Each of the derived variable and index options are available through the Select function within the Jupyter notebooks. The Select function displays the “Choose Data Available with the Cal-Adapt Analytics Engine” panel by selecting “Derived Index”.

Image of Cal-Adapt: Analytics Engine data selection user interface

Is the data on the Analytics Engine credible?

All of the downscaled data available on the Analytics Engine comes from models that have undergone rigorous skill evaluation in terms of how well they capture specific relevant characteristics of California’s climate.
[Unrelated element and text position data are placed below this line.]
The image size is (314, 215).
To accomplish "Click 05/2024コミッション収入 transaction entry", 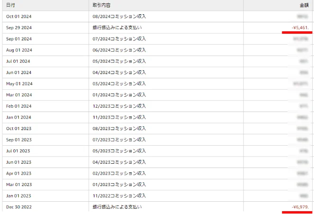I will 119,61.
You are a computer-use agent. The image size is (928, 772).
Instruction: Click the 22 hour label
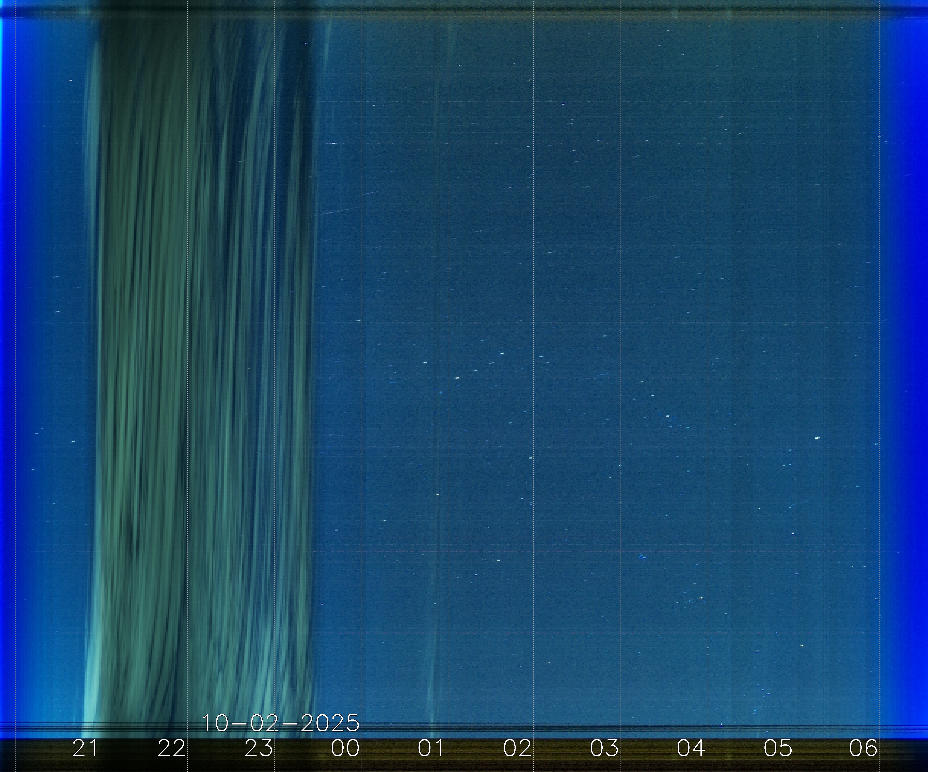[x=171, y=748]
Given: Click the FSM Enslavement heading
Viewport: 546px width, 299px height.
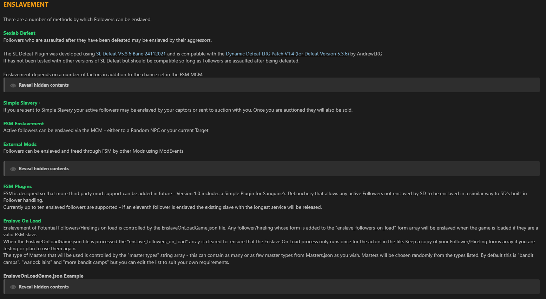Looking at the screenshot, I should [24, 124].
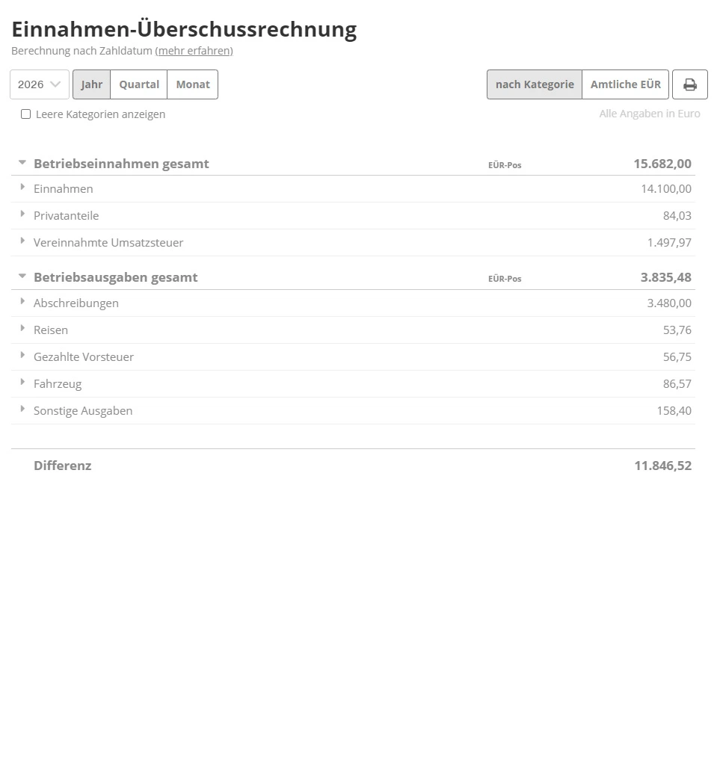Collapse Betriebseinnahmen gesamt section

[22, 162]
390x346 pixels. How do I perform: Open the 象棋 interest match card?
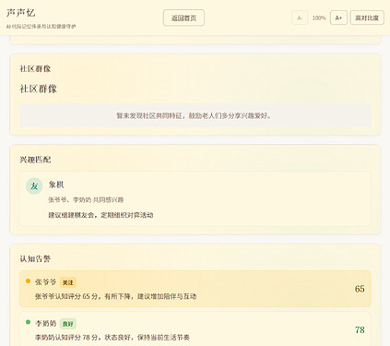(195, 199)
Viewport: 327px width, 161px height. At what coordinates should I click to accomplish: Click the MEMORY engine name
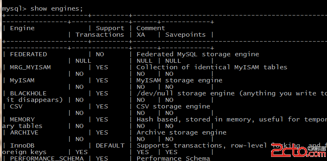[x=22, y=119]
These models perform well for both process-based and local climate metrics (Dynamical Downscaling memo) and are able to simulate key physical processes and patterns that strongly influence the hydrological cycle and extreme weather in California. They are also able to capture local climatic patterns such as annual and seasonal temperature and precipitation patterns. This state-level model evaluation and assessment, described in Krantz et al. 2021, is unique to California and lends credibility to the data hosted on the Cal-Adapt: Analytics Engine.

Although all the models on the Analytics Engine are skilled at representing California’s climate, not all models perform equally well for any specific sub-region within California or for any given metric - particularly ones that the models were not specifically evaluated for. Therefore, the Analytics Engine also provides tools and guidance (see the forthcoming Guidance section) to help a user conduct additional, context-specific credibility analyses, such as examining the skill of the data or models for their specific region, metric, and/or application.

What data challenges are the Analytics Engine team currently aware of?

The Analytics Engine team is aware of the following data issues and will provide updates when available.

Can users utilize external and/or private data on the Analytics Engine?

Yes, users are provided with a private directory space in the JupyterHub as a workspace associated with their account. Users retain this workspace between sessions, and any data uploaded to the workspace is inaccessible to other users.

How can users contribute data or code to the Analytics Engine?

Contributing data

The Analytics Engine team welcomes users to submit data for consideration for inclusion in the Data Catalog. Please submit a request via email to analytics@cal-adapt.org. These requests will be considered on a case-by-case basis depending on size, quality, and relationship to other funded work. All datasets must comply with CF conventions, as outlined in our Metadata Standards.

Contributing Python functions or Jupyter Notebooks

We welcome contributions of analyses using Analytics Engine data and ClimaKitAE Python library tools to demonstrate specific applications for climate data in California. Please see our contribution guidelines for guidance on contributing example analyses to the Analytics Engine.